If the words they post on their national party website are what is attracting their base, maybe we should look at that and see where there is common ground.
I am not trying to convert the whole party, just gain support of people there who do believe in less Federal government, in one which honors its Constitutional mandates and stays out of the rest of matters reserved to the people and the states.
As for "gay marriage", that isn't the government's business, it is a church matter (and no church I go to will support the idea). Government has no business in the marriage business anyway.
ANd as for the 'platform' items you listed, we are getting all that now with the Obamites in office.
Of course marriage is government business, people can’t just decide that legal marriage is whatever they want.
I don’t want homosexual marriages and Islamic polygamy made legal in the United States.
Churches do not decide what marriage is or else the Mosques and satanic churches and homosexual churches would be in charge of defining marriage in America.
That is why freerepublic exists, to fight that liberal agenda, including your "gay marriage".

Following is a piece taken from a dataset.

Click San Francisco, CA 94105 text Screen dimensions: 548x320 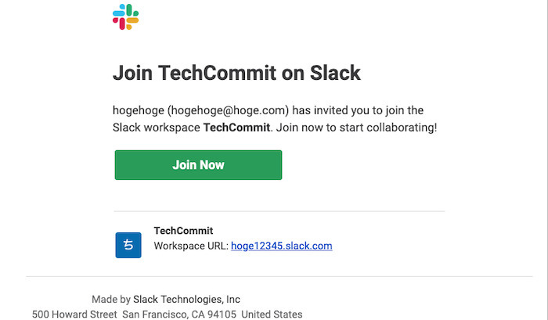(x=179, y=315)
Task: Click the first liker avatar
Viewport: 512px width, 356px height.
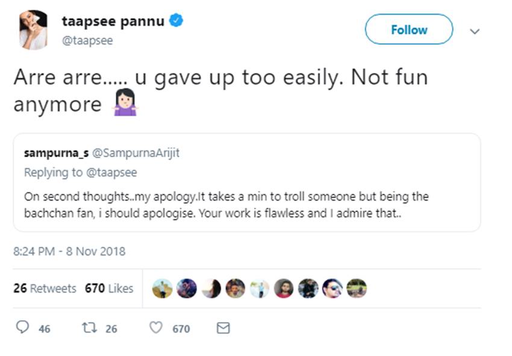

The history of marriage suggests the state has long had a substantial interest in defining marriage sufficiently to be able to address the legal effects of procreative activity, such as paternity, survivorship, default rules of estate transfer, not to mention the legal and social obligations of raising children. That is why state marriage regulations have traditionally focused on heterosexual marriages; they are, by volume and by character, the most important source of the state’s most valuable resource, the next generation of citizens. Therefore, to the extent a state understands and values its own continuity, the state will naturally be concerned with the most natural context for sustainable procreation: Marriage.
As for Libertarianism, it has two basic flavors. One is more of a natural law, constitutional orientation, and the other more toward anarchy. I suspect the natural law camp has an easier time allowing the state to regulate marriage. Whereas the anarchistic would tend to revere individual autonomy as the supreme good and thus resist any such regulation.
Likewise, with abortion, the tendency to absolute individual autonomy, combined with a low view of the unborn child, tends to tilt libertarians toward unrestricted abortion. Our own libertarian candidate for governor, Lex Green, is so conflicted on the matter he says he is neither pro-life nor pro-abortion. Huh? Yet in reference to capital punishment, in the same radio interview, he said he was pro-life. Pro-life for capital felons, and “don’t care” about unborn children? That is tragically incoherent.
No, libertarianism may be a friendly force for free markets in theory, but its permissive nature on the social issues, if fully fleshed out as social norms, just makes our culture worse, more dependent on the state, and less likely to be able to sustain a free market. It is, IMHO, an inherently self-defeating system.
I vote for a traditional, natural law conservatism that recognizes both the rights of the individual and the beneficial role of government, at the highest level possible, in defending the rights of the recently procreated, whether it concerns the stability of traditional family structure that nurtures them, or the more basic issue of not being killed in the womb.